Unfolding the Mystery Behind the Onset of Chondrocyte Hypertrophy during Chondrogenesis: Toward Designing Advanced Permanent Cartilage‐mimetic Biomaterials

Successful recapitulation of the anatomical microarchitecture and biomechanics of the native articular cartilage under in vitro culture conditions is still an elusive topic of research. The major roadblock lies in maintaining the stable chondrogenic phenotype in vivo or under long‐term in vitro conditions. Tissue engineers worldwide has coined this aberrant loss of permanent cartilage characteristics to transient cartilage form as “chondrocyte hypertrophy”. Although the following has been validated through the expression of a few known markers but very little is understood regarding the molecular mechanism that dwells underneath. This review summarizes the precise aetiology behind the development and progression of the hypertrophic phenotype in chondrocytes under in vitro chondrogenic conditions. Based on the current literature survey, it is deciphered that the type of cell utilized (chondrocytes or stem cells), the chondrogenic culture conditions (growth factors/biochemical mediators) and the culture microenvironment (oxygen tension, mechanical loading) during chondrogenesis have a direct correlation with the dysregulated activity of the chondrogenic signaling pathways corroborating the onset of hypertrophic maturation of chondrocytes.

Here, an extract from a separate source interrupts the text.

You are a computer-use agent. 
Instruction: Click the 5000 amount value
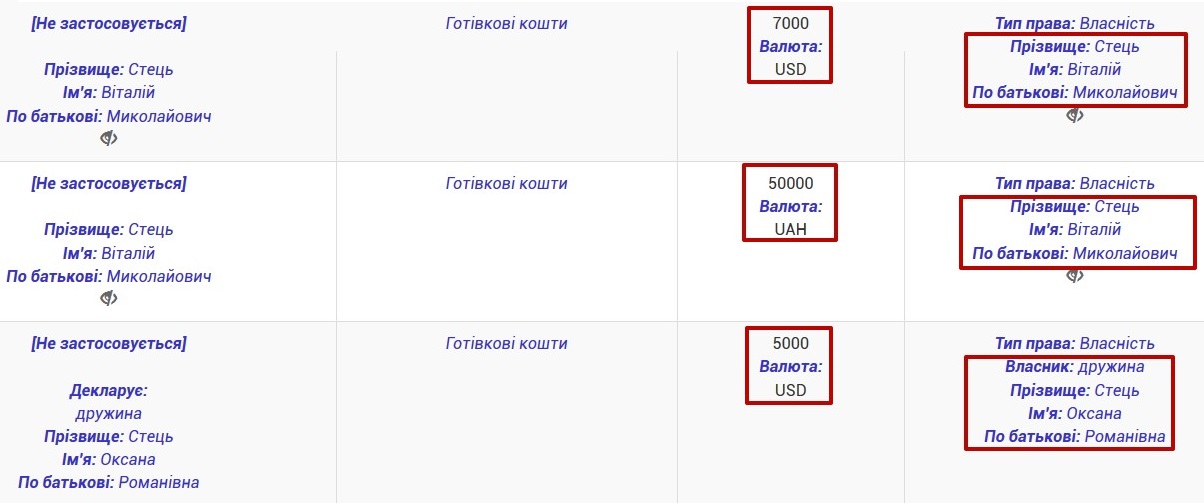click(791, 343)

Furthermore, it is critically analyzed whether to completely inhibit these hypertrophy‐inducing signaling pathways or apply a brake in terms of time‐dependent dose due to their functional duality role in chondrogenesis. The review focuses on accentuating the onset of chondrocyte hypertrophy as one of the significant factors for unstable chondrogenic phenotype by the dysregulated operation of different pro‐chondrogenic signaling cascades depending upon the nature of the cell used, the chondrogenic media supplements and the chondrogenic microenvironment maintained during in vitro differentiation. Furthermore, the question whether to completely inhibit the hypertrophy‐inducing pathways or draw a perfect balance using different small molecule regulators are raised.